WHAT YOU WILL DO
Copy out every line of the records where the string "Given" occurs.
[Opening RECORDED INFORMATION section]
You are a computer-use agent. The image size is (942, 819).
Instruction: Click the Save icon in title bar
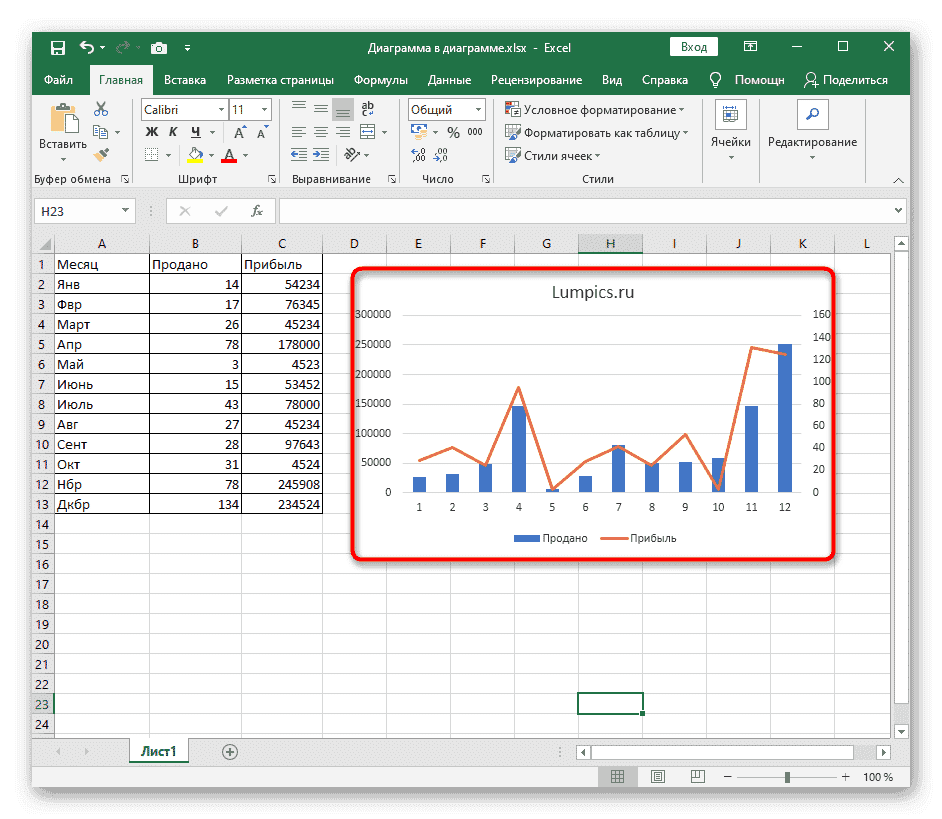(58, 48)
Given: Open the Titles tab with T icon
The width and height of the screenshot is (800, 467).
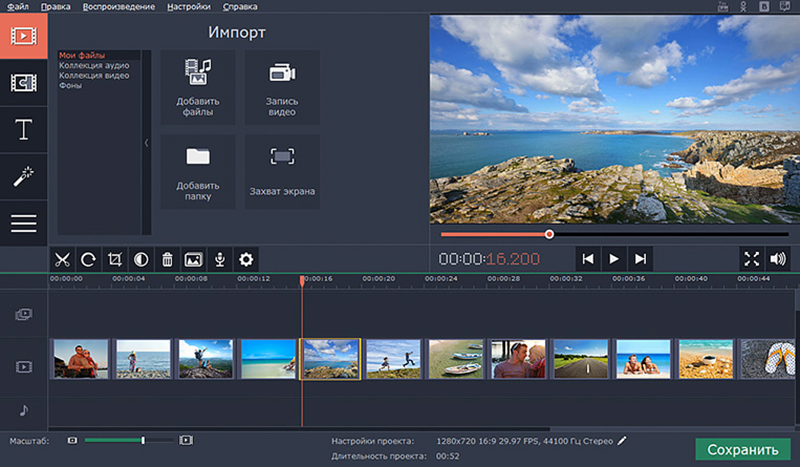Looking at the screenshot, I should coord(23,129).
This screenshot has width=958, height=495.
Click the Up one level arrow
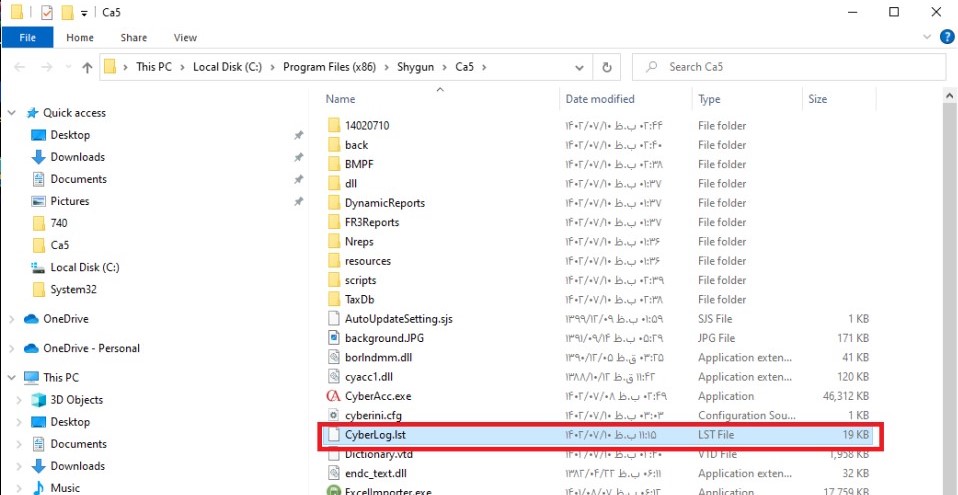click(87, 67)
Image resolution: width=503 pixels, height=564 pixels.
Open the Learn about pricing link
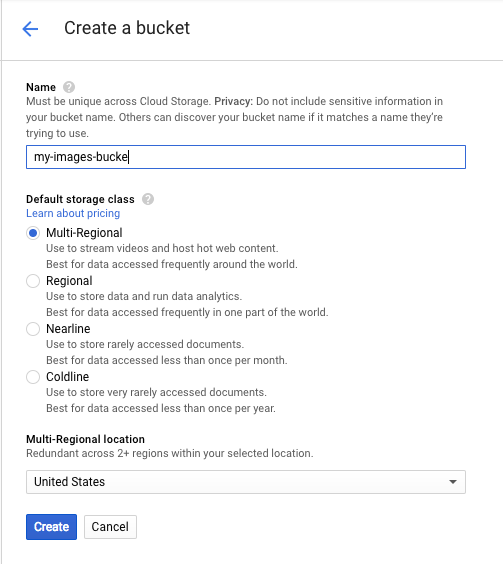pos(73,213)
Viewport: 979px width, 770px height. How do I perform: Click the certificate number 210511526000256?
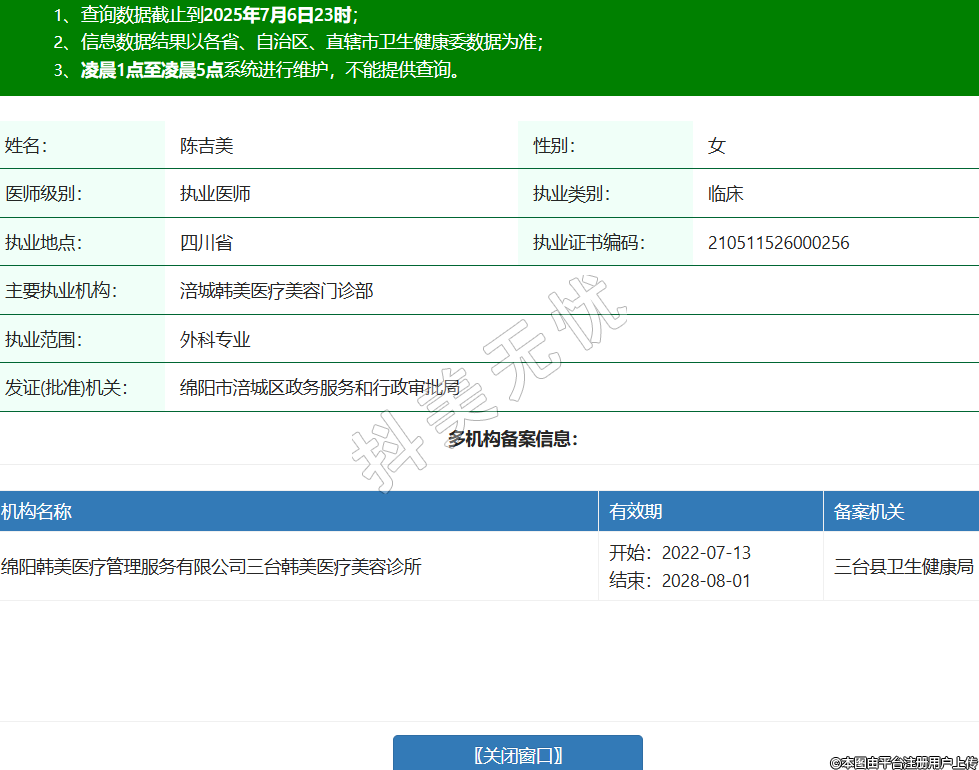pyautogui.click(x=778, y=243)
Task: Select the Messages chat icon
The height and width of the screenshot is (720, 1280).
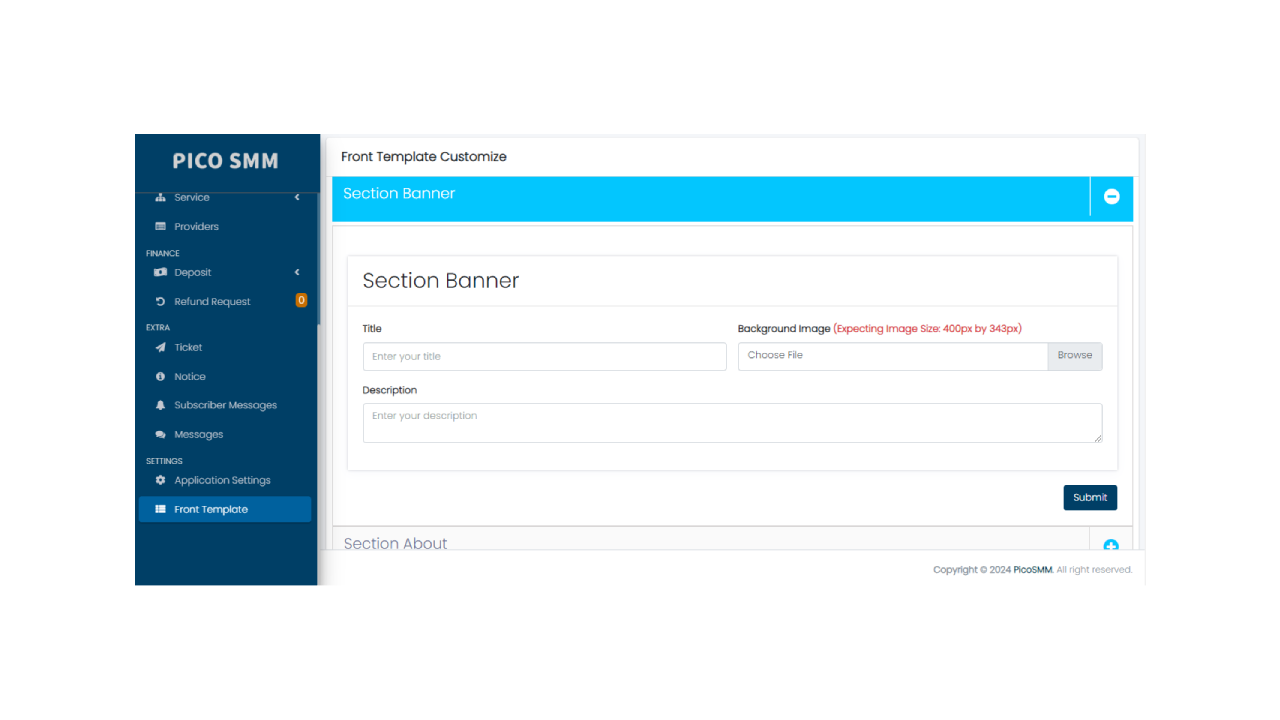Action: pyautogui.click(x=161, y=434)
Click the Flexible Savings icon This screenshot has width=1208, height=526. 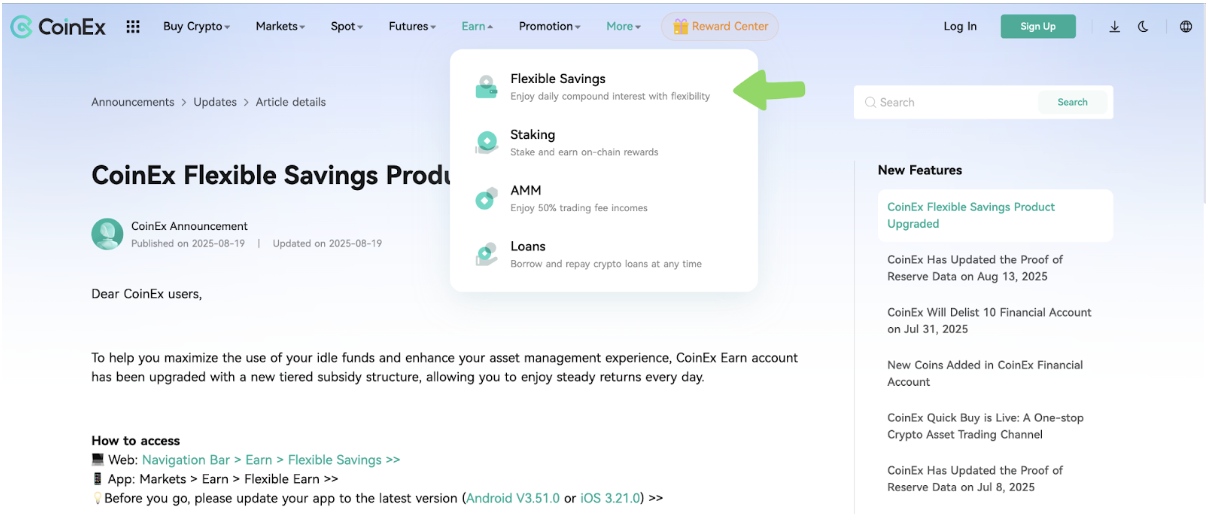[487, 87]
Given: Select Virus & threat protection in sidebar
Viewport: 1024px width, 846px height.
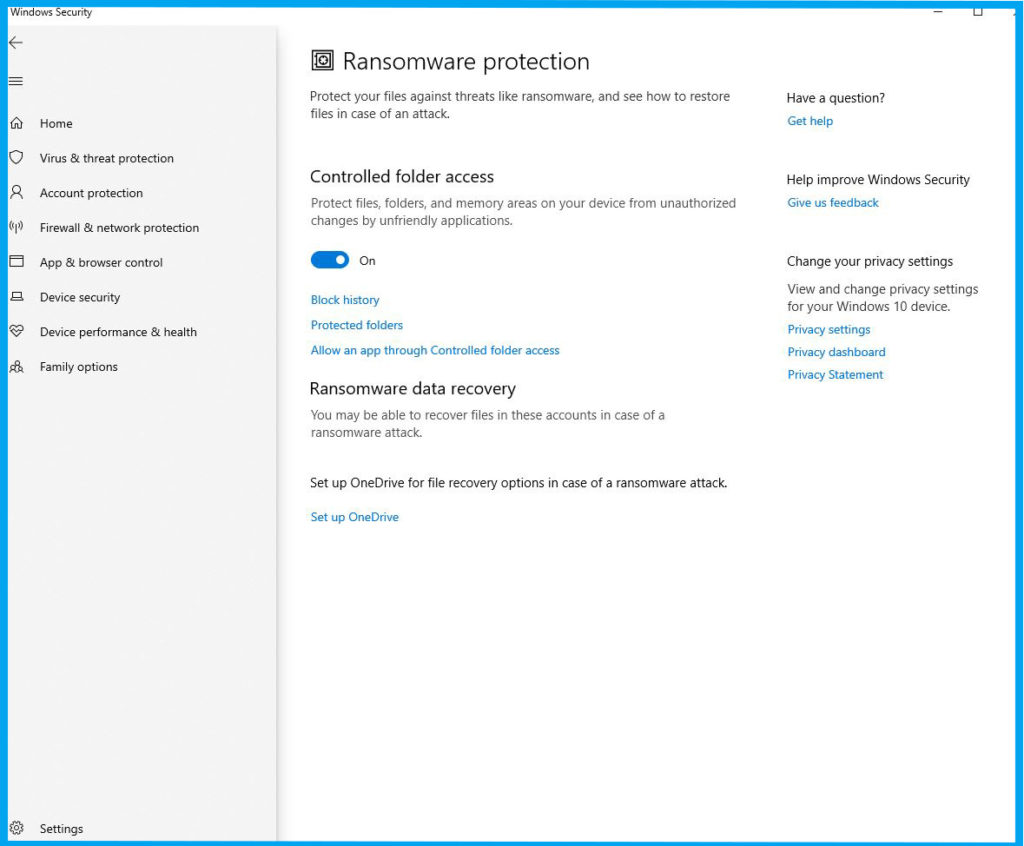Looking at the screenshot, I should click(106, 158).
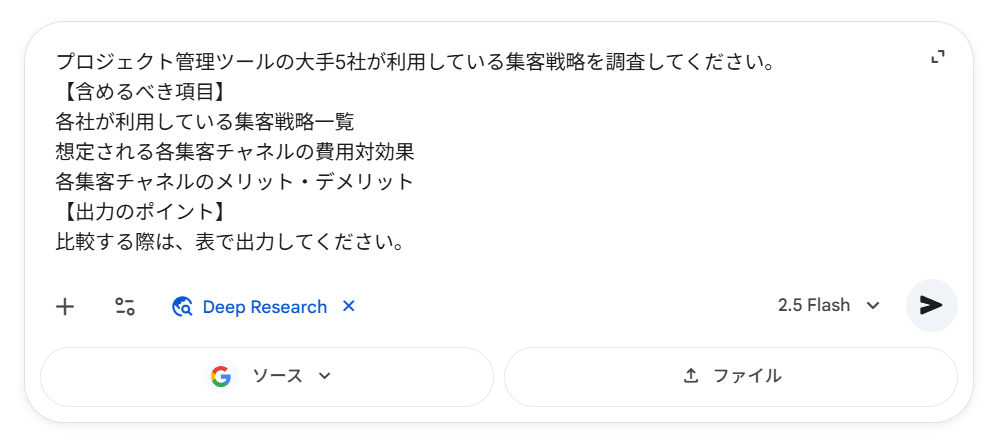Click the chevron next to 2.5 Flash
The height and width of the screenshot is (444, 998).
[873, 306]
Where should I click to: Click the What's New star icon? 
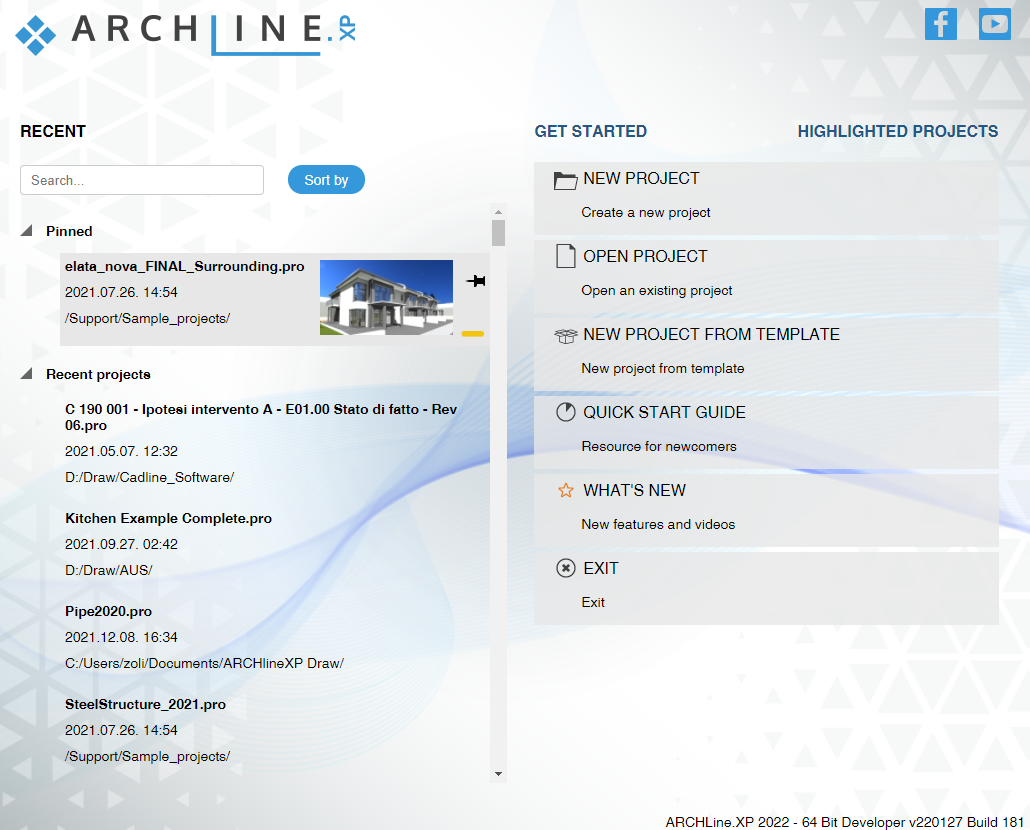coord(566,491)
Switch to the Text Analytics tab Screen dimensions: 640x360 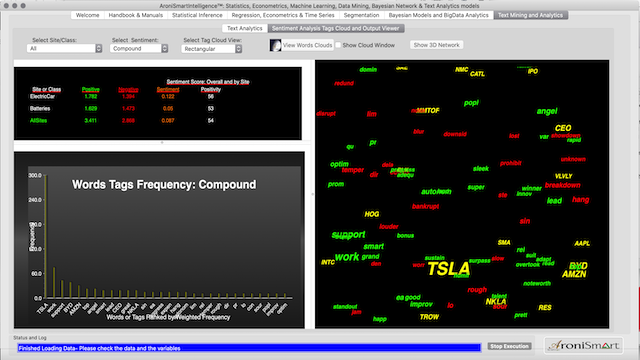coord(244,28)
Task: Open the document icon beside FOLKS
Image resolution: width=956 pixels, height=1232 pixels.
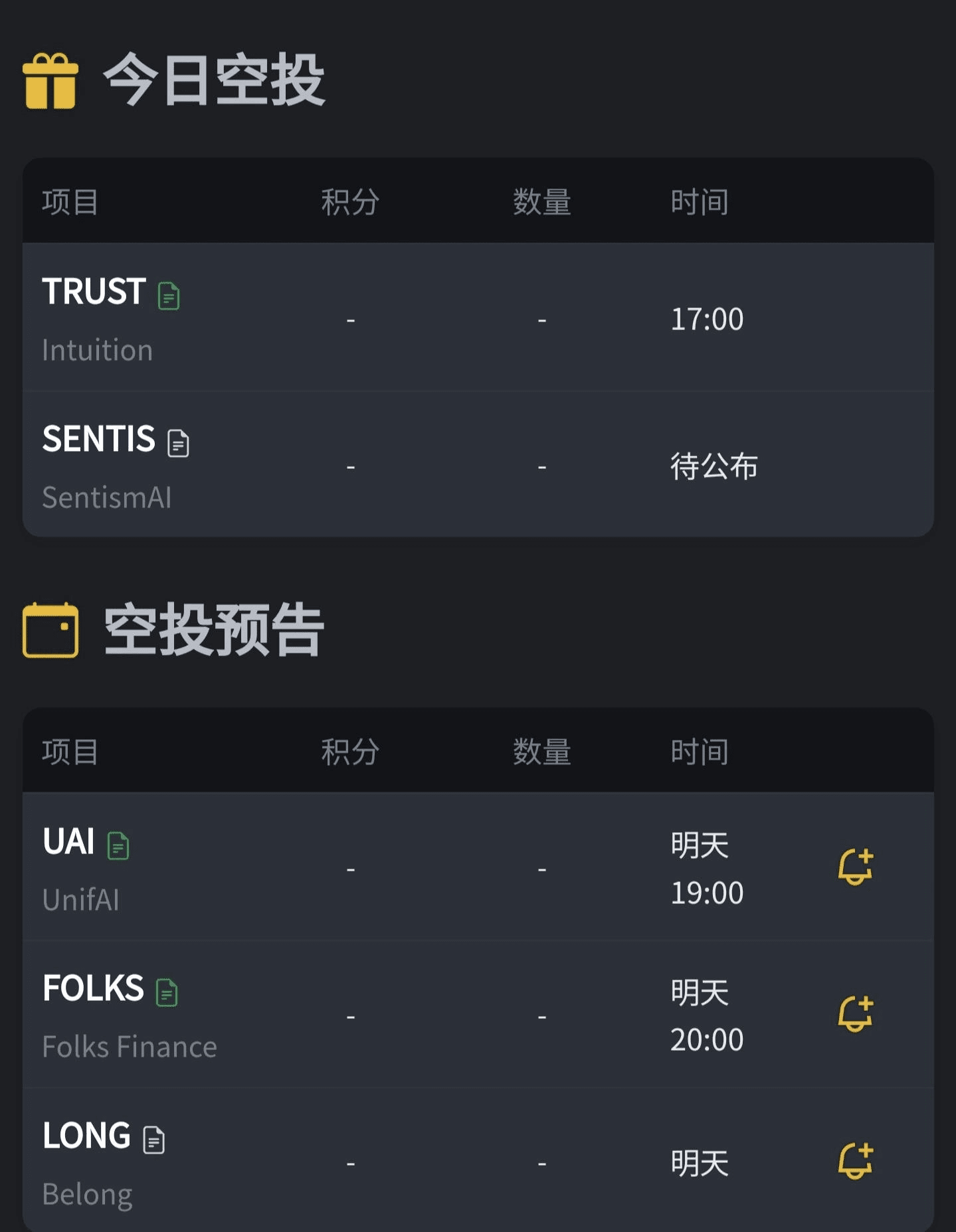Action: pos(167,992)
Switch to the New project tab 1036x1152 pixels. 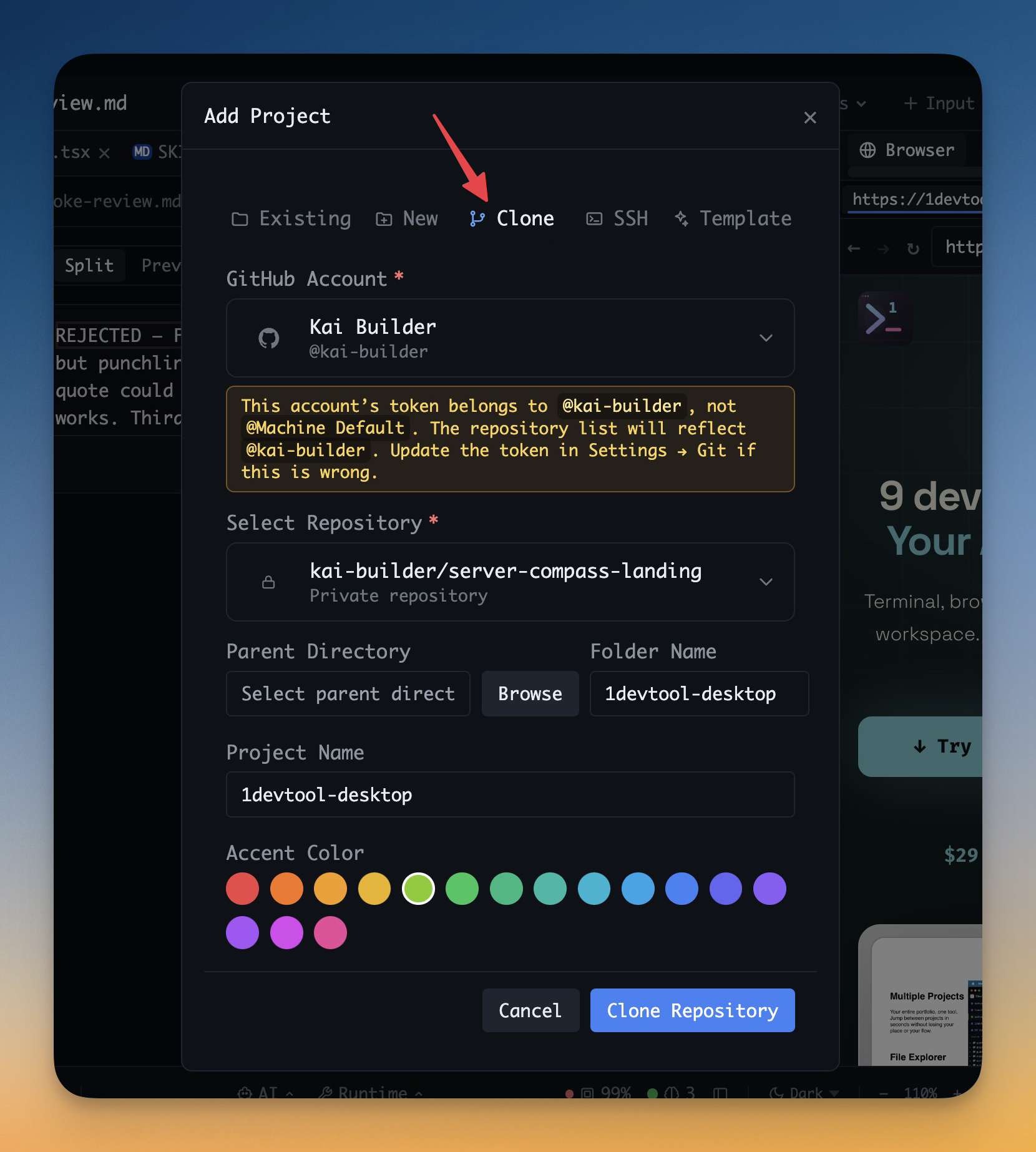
[Closing RECORDED INFORMATION section]
PROBLEM SOLUTION
Given: Open the Titles tab with T icon
Given: Select Virus & threat protection in sidebar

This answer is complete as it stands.